With the words 'ley line' spoken aloud, a memory was conjured: [he was] in a dense wood, sweat collected on his upper lip. He was seventeen and shivering. Every time his heart beat, red lines streaked in the corners of his vision, the trees darkening with his pulse. It made the leaves seem like they were all moving, though there was no wind. [His friend] was on the ground. Not dead, but dying.[loc. 907]
The Raven Quartet is built on a bed of fairytale tropes ('once upon a time there was a girl who would kill her true love if she kissed him'; 'once upon a time there was a boy who was given a second chance') but it's far from a fairytale aesthetic.
Blue Sargent is the daughter of the town psychic, and has grown up knowing that she'll kill her true love if / when she kisses him. For this reason she has abjured love and boys, especially 'raven boys' -- pupils at the exclusive Aglionby Academy. Blue herself has no psychic powers, but the women she grew up with (her mother Maura, plus Calla and Persephone) most definitely do have power, and Blue acts as an amplifier. This brings her to a ruined church and a vigil for the spirits of those who will die in the year ahead -- and Blue sees her first spirit.

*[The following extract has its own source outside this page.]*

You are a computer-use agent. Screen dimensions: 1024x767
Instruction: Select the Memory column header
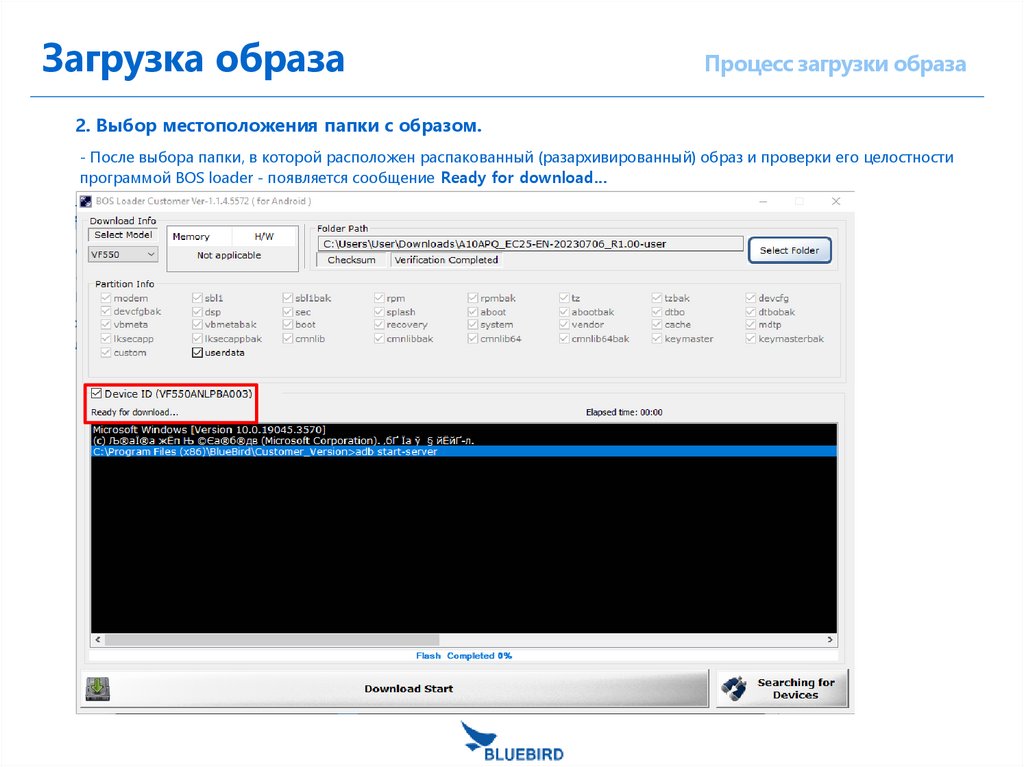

Turns out it's a Raven Boy: the couth and handsome Richard Gansey III (known as just Gansey). He and his friends, Adam and Ronan and Noah, at first seem like typical Aglionby pupils: rich, privileged, arrogant and loud. But as Blue gets to know them better (and vice versa) their personalities emerge. Adam is far from rich, working three jobs to pay his tuition and struggling with a difficult home life. Ronan has a taste for road racing and bad language -- he's got worse, apparently, since his father was murdered -- but he also has a pet fledgling (a raven, of course). Noah ... well, Noah's a bit vague. (Actually this is not true. Noah is perfectly truthful and open. It's just that nobody listens.) And Gansey -- who survived, or was brought back after, a lethal hornet attack seven years before -- is convinced that somewhere in the lush Virginia countryside lies the tomb of Owen Glendower, who will grant a favour to the person who finds and wakes him.
I think the charm of this book, for me, was in the way that the relationships between the characters (teenaged and adult) were developed. I liked Maura and Calla's no-nonsense approach to their predictions; the various systems of magic in play; the slow revelation of the characters' pasts ... It's also a really interesting angle on class in America, a phenomenon about which I know little except that it's different to class in the UK.
I should note that I read all four books in the series in rapid succession. This first volume feels like Gansey's story, and Noah's. And with hindsight I wonder if Gansey is a kind of father figure to the others. He's mature for his age: he's been surprisingly independent for the last few years, travelling the world in search of the mystical and hidden. The others have absent fathers (emotionally rather than literally in Adam's case): they look to Gansey as their leader, though he knows he needs them as much as they need him.
I'd bounced off the sample chapters, for some reason, but once I engaged with The Raven Boys I read it in one sitting, and promptly ordered the next one. Review soon!